Best Italian recipes

Can't imagine life without pizza or pasta? You don't have to! Here's 30 recipes to enjoy the Italian cuisine on a weight loss plan.
Published 11 April 2022 | Updated 25 August 2023
Cheat’s chicken and eggplant parmigiana

Enjoy all your favourite Italian dishes!


Pizza, pasta, parmigiana and panna cotta – all your favourite Italian meals are still on the menu with WeightWatchers®. We’ve created a delicious collection of great-tasting recipes that prove healthy eating, weight-loss and your favourite foods can go hand in hand. From luscious layered lasagne and creamy gnocchi to gorgeous gelato and tantalising tiramisu, our recipes are bursting with flavour and tradition. Better still, there’s no need to wait for a special occasion, these easy dishes are perfect for weeknight cooking and will still keep your weight-loss goals on track. So go ahead, treat yourself to a taste of Italy tonight!

10 Italian staples


Stock up on these ingredients to create Mediterranean magic in your kitchen.


1. Tomatoes


Canned tomatoes

Tomatoes in every form, from diced fresh tomatoes on bruschetta and canned tomatoes in chicken cacciatore to passata (bottled Italian tomato puree), which makes a quick pasta sauce. The variety doesn’t really matter; the most important thing is that they should be ripe and full of flavour (store at room temperature for best results).


2. Olive oil

A mainstay of Mediterranean cooking. Olive oil not only adds flavour and stops food from sticking but it is rich in antioxidants and has been linked to lower cholesterol levels and reduced heart disease.


3. Fresh herbs


Fresh herbs

Plenty of fresh herbs—such as parsley, basil, sage and oregano—are one of the secrets to authentic Italian cooking. Most herbs are best added just before serving to retain maximum flavour.


4. Legumes

In traditional Italian cooking, legumes are often the star of the dish. They are also cheap, help bulk out meals and store for long periods, making them ideal pantry staples. Try brown lentils, cannellini beans and borlotti beans.


5. Vegetables

Many Italian dishes start with the ’holy trinity‘ of vegetables: onion, carrot and celery (which they call soffritto). In fact, Italians eat a lot more veggies than your local restaurant menu might suggest.

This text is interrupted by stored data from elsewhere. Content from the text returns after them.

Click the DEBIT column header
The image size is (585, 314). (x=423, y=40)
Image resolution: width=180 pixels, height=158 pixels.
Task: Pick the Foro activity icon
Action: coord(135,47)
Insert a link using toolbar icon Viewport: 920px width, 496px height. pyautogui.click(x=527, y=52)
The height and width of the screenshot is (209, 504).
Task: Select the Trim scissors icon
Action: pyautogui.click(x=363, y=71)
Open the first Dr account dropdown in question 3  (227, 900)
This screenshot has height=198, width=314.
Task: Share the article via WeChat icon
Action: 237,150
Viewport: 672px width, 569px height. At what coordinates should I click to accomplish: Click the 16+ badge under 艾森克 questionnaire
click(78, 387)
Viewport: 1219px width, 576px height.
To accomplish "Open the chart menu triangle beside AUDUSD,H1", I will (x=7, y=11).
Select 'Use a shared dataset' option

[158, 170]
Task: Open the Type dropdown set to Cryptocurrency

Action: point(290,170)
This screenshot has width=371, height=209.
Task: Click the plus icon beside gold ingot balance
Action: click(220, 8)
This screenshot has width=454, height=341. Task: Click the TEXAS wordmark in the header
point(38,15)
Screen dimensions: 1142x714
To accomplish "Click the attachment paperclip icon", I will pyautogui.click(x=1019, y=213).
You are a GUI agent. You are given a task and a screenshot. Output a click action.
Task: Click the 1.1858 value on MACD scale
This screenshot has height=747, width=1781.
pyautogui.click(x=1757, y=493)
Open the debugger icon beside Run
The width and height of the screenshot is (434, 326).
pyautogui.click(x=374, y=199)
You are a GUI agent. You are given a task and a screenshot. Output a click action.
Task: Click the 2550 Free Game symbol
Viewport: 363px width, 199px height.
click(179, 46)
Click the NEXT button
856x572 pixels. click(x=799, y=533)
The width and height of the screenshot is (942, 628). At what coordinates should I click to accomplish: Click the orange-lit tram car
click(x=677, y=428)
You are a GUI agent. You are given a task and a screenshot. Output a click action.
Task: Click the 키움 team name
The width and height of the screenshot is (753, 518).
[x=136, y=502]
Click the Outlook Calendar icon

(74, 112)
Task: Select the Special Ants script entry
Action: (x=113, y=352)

Along with tomatoes, try eggplant, capsicum, artichokes, fennel, mushrooms and cabbage - all ZeroPoint foods!


6. Cheese

Few pasta dishes are complete without a sprinkling of pungent parmesan, while stretchy mozzarella is a must for many pizza toppings. Creamy ricotta can be crumbled over salads, stirred through risotto or used in a dessert.


7. Bread

The key to healthy Mediterranean eating is enjoying all things in moderation, including bread. So feel free to team a slice of crusty ciabatta (pronounced “chuh-bahtuh“) with your minestrone.


8. Pasta


Dried pasta

Yes, even Italians will buy premade pasta. Use short pasta (eg penne) for chunky sauces and bakes, thin pasta (eg angel hair) for lighter sauces, and thick pasta (eg fettuccine) for rich, meaty ragu.


9 Cured meat

Prosciutto and pancetta are popular additions to pizza, pasta and soups and you only need a small amount to achieve a decent flavour hit.


10. Coffee

From their morning cappuccino to an affogato (espresso poured over ice-cream) for dessert, most Italians love a caffeine fix each day!